Между тем под руководством Герлаха солдаты общими усилиями подготовили хотя и довольно крутую, но все же относительно надежную временную взлетную полосу.
Только теперь у меня появилось несколько минут для общения с дуче. Я помнил Муссолини еще с 1934 года, когда наблюдал его выступление перед толпой с балкона палаццо Венеция[143]. По правде говоря, человек, который сидел передо мной в слишком просторном и лишенном всяческого изящества темном гражданском костюме, мало напоминал изображения того красавца, каким его представляли на портретах, где он был облачен в военную форму. Не изменились только черты лица, хотя и здесь возраст взял свое.
Он казался истощенным какой-то тяжкой болезнью, и это впечатление усиливалось небритой щетиной и жиденькими волосиками, поросшими за многие дни заточения на его обычно гладко выбритой мощной голове. От великого итальянского диктатора неизменными остались только черные, огромные, горящие, словно угли, глаза, которыми он буквально буравил меня, разговаривая со мной в присущей ему живой манере.
Я с большим вниманием слушал его рассказ, в котором он излагал подробности своего свержения и последовавшего за этим заточения, и мне захотелось его чем-нибудь порадовать.

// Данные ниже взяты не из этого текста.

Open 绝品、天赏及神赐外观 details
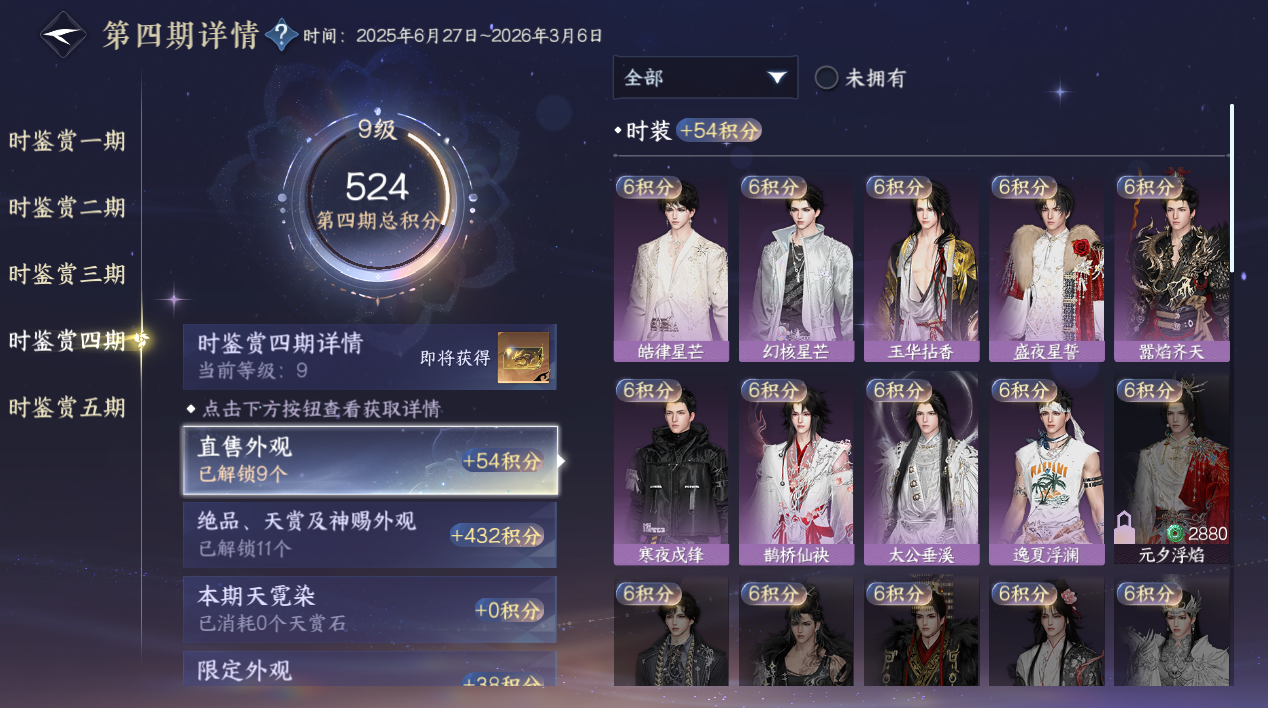Screen dimensions: 1268x708 [x=370, y=534]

— Мы ни на минуту не забывали о вашей семье, дуче! — сообщил я ему. — Новое правительство интернировало вашу супругу и обоих ваших младших детей в ваше имение Рокка-деле-Каминате[144]. Вот уже несколько недель мы поддерживаем связь с вашей супругой донной Ракеле. Более того, в тот самый момент, когда мы высадились здесь, другой отряд из людей моего подразделения под командованием гаупт-штурмфюрера СС Манделя начал операцию по освобождению вашей семьи. Я уверен, что к этому часу она уже на свободе.